[Recorded data]

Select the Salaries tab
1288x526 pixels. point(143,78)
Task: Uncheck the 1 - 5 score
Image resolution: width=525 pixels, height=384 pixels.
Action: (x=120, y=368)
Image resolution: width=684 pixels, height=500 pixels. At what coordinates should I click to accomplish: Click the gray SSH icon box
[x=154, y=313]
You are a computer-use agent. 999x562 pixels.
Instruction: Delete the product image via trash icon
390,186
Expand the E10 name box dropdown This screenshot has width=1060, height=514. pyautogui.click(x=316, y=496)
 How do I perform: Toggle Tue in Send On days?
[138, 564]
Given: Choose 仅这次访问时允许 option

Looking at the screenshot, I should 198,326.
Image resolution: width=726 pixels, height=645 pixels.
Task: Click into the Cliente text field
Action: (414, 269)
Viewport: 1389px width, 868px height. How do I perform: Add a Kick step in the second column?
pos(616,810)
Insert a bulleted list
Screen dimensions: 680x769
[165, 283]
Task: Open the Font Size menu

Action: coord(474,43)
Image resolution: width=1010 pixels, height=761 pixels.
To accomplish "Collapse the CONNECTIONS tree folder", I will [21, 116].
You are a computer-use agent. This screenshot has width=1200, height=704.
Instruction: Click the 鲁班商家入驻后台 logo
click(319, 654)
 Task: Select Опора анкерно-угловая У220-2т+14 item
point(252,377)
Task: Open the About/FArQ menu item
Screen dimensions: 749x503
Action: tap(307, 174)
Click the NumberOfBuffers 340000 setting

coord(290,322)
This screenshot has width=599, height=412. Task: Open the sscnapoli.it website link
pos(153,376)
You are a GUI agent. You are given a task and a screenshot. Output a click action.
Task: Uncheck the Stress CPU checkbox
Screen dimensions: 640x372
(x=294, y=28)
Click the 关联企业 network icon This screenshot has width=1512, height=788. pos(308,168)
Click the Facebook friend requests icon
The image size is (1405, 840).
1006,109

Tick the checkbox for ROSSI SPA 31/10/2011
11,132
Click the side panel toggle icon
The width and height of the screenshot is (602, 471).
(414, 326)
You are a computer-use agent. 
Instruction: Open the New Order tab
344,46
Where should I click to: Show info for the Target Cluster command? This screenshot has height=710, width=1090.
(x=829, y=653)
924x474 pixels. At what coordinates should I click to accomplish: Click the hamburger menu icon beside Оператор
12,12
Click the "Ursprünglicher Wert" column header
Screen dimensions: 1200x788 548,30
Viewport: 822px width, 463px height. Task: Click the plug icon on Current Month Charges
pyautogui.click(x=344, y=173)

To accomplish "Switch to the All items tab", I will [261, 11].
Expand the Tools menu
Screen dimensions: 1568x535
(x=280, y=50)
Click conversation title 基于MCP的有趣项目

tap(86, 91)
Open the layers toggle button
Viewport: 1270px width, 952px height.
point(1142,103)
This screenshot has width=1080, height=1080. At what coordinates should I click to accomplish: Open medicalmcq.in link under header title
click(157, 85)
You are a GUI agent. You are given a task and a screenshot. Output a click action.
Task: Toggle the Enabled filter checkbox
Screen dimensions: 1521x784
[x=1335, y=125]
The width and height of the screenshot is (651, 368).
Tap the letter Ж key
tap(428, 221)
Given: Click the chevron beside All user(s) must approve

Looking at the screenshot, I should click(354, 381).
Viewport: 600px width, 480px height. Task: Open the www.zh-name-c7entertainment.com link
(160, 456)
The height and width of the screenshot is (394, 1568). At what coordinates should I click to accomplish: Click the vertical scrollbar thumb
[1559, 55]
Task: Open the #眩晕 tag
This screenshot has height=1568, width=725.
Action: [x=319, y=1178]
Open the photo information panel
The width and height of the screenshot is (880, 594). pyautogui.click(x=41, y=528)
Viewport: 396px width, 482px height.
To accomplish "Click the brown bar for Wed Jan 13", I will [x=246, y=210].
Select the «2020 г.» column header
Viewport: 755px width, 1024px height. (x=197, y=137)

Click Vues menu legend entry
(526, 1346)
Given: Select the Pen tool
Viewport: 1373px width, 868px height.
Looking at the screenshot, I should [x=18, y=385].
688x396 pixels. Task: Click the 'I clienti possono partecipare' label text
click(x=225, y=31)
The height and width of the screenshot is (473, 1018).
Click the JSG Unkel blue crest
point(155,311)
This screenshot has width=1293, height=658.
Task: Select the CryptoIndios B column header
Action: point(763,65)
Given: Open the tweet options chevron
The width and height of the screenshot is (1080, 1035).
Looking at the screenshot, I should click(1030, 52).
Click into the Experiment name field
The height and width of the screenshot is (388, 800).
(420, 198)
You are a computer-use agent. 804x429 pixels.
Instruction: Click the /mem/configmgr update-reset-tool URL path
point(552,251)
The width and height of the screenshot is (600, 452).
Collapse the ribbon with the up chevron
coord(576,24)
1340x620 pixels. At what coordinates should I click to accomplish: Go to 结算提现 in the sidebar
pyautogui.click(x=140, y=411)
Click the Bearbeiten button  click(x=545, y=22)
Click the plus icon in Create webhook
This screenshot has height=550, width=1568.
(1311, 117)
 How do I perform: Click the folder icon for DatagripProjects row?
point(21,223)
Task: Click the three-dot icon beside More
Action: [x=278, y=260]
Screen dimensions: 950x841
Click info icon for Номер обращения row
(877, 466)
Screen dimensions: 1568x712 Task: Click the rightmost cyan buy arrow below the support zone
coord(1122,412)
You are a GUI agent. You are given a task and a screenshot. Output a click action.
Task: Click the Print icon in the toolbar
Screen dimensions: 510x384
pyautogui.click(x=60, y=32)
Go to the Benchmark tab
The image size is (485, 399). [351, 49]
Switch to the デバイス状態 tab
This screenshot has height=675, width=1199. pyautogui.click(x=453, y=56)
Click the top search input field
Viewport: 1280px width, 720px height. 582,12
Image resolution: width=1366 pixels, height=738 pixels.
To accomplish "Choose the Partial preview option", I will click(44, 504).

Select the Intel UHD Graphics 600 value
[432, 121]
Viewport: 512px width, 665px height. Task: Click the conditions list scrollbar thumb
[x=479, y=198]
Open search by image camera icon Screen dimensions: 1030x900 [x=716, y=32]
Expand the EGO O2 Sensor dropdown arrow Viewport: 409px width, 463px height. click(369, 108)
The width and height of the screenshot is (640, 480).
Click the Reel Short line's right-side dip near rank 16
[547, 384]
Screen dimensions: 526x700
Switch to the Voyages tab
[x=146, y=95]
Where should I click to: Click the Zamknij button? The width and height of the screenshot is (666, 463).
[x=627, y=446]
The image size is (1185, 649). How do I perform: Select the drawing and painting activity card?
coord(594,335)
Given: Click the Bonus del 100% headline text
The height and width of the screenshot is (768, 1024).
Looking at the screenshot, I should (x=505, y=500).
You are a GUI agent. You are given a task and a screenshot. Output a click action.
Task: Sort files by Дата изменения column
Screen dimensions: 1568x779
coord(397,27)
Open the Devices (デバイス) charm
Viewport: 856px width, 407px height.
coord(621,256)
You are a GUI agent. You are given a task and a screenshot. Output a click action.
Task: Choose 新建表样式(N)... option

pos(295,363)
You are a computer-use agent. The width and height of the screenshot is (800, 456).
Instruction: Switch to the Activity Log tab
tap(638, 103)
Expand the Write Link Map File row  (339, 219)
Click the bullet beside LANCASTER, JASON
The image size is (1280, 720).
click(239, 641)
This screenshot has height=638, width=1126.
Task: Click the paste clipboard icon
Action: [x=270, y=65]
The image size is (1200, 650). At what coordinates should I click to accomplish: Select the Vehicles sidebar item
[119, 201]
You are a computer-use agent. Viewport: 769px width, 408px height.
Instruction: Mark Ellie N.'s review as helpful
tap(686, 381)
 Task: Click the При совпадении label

## Problem description
Scan the records above and report every line with the string "Uncheck".

## Expected output
Task: Uncheck the 1 - 5 score
Task: Uncheck the Stress CPU checkbox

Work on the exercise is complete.